--- START ---
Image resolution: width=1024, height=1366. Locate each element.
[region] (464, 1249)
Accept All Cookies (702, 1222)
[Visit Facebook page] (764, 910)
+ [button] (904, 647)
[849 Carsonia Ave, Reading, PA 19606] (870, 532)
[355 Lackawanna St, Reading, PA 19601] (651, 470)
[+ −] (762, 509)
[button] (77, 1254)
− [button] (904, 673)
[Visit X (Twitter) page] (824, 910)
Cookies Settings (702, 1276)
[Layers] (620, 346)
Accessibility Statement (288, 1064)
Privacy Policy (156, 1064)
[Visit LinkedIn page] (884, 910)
--- END ---
--- START ---
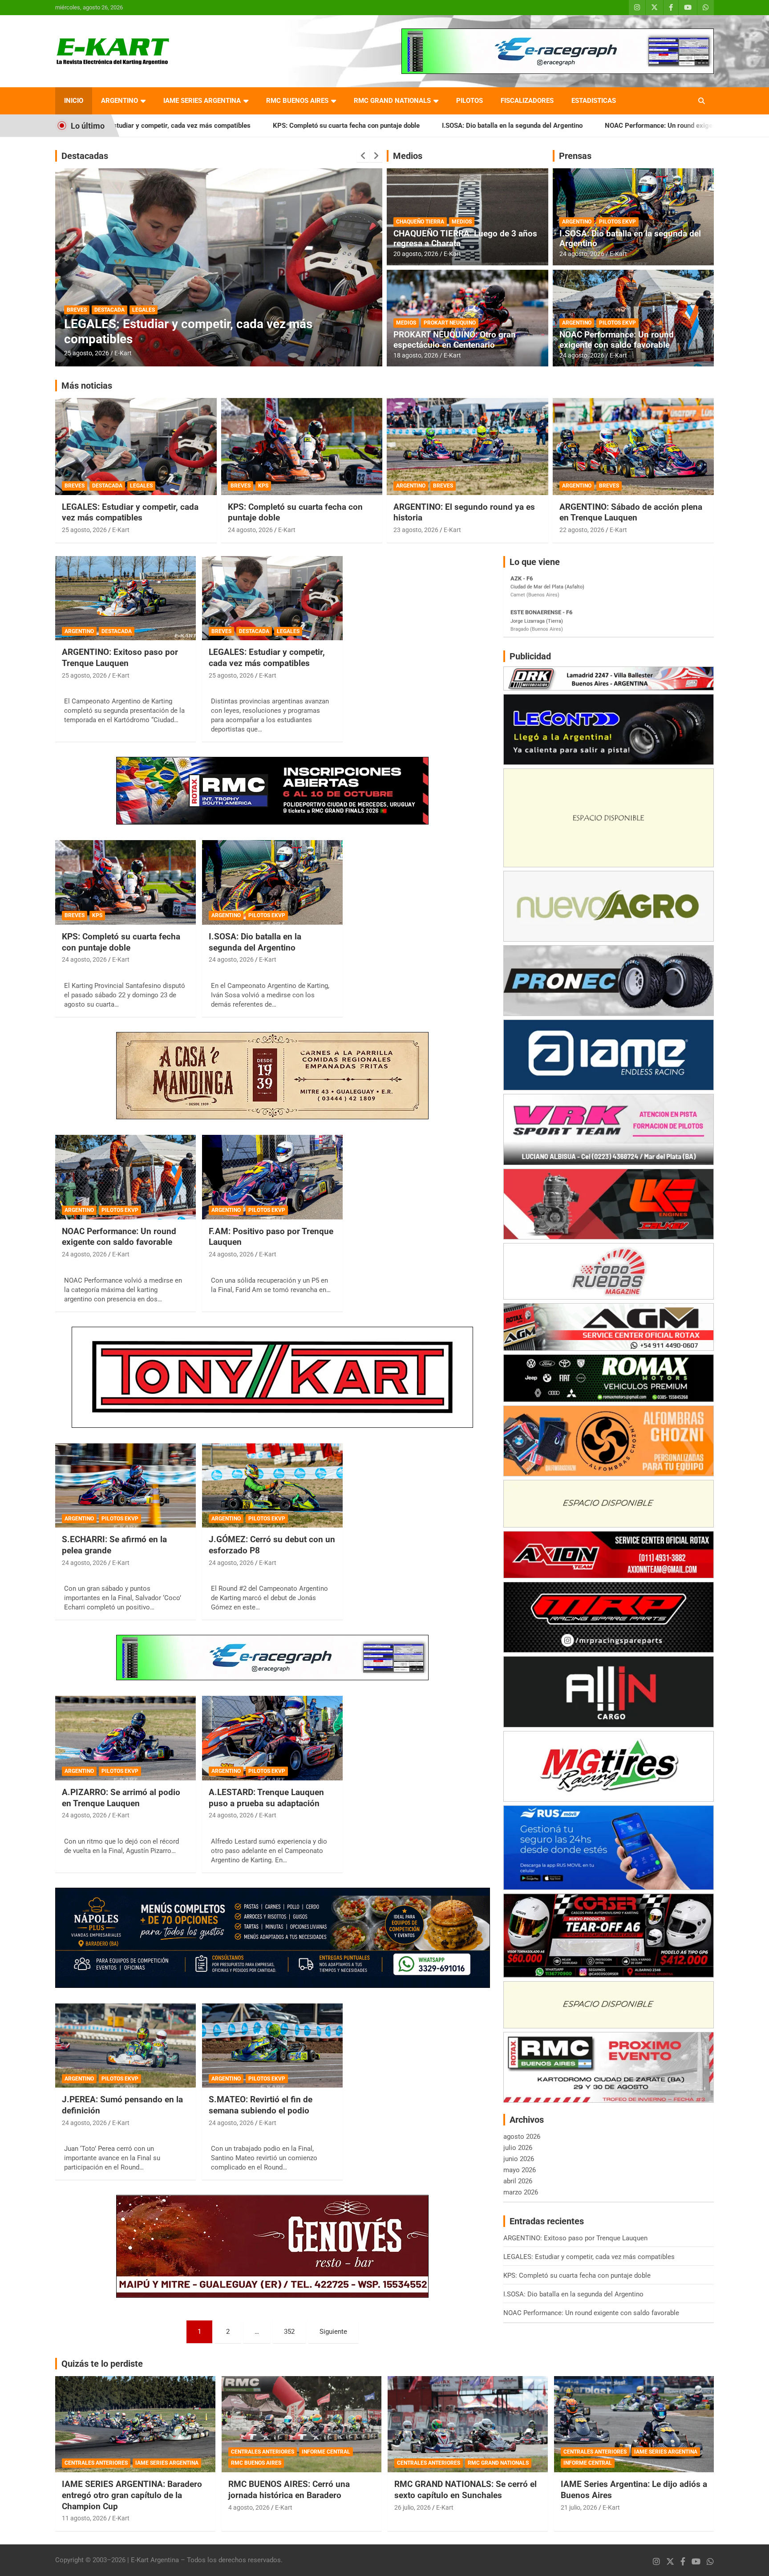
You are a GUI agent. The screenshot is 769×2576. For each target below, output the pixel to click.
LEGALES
--- END ---
--- START ---
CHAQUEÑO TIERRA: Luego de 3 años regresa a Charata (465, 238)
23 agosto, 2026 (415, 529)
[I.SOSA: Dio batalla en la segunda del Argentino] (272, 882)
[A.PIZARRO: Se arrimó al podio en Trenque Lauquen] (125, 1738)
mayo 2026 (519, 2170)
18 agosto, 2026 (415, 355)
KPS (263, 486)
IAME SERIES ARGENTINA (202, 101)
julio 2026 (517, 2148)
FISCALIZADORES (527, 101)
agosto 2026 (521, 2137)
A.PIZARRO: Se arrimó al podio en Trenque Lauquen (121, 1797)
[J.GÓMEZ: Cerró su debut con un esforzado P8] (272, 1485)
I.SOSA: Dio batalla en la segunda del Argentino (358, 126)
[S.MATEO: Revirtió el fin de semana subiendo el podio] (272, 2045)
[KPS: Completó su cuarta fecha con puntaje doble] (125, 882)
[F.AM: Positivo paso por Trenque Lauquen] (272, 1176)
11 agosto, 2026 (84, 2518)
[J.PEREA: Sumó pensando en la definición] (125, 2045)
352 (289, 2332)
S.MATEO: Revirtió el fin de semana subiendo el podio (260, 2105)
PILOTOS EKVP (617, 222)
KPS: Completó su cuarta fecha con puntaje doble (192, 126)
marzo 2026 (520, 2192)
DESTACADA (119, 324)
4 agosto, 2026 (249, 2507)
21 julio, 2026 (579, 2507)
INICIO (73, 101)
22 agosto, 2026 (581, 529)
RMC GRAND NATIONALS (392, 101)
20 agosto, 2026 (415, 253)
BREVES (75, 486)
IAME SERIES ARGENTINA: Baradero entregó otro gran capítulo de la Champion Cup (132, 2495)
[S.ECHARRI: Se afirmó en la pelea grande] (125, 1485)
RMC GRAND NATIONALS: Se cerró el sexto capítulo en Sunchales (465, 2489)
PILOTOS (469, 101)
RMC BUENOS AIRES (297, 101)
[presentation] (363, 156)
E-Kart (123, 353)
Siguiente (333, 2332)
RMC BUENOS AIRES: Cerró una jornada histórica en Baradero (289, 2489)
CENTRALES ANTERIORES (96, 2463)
--- END ---
* **TASK TO CARRY OUT**
Write out exactly the lines that fall from the line with "[button] (904, 647)" to the line with "[Visit LinkedIn page] (884, 910)" in the records above, keeping both ends.

* **OUTPUT**
+ [button] (904, 647)
[849 Carsonia Ave, Reading, PA 19606] (870, 532)
[355 Lackawanna St, Reading, PA 19601] (651, 470)
[+ −] (762, 509)
[button] (77, 1254)
− [button] (904, 673)
[Visit X (Twitter) page] (824, 910)
Cookies Settings (702, 1276)
[Layers] (620, 346)
Accessibility Statement (288, 1064)
Privacy Policy (156, 1064)
[Visit LinkedIn page] (884, 910)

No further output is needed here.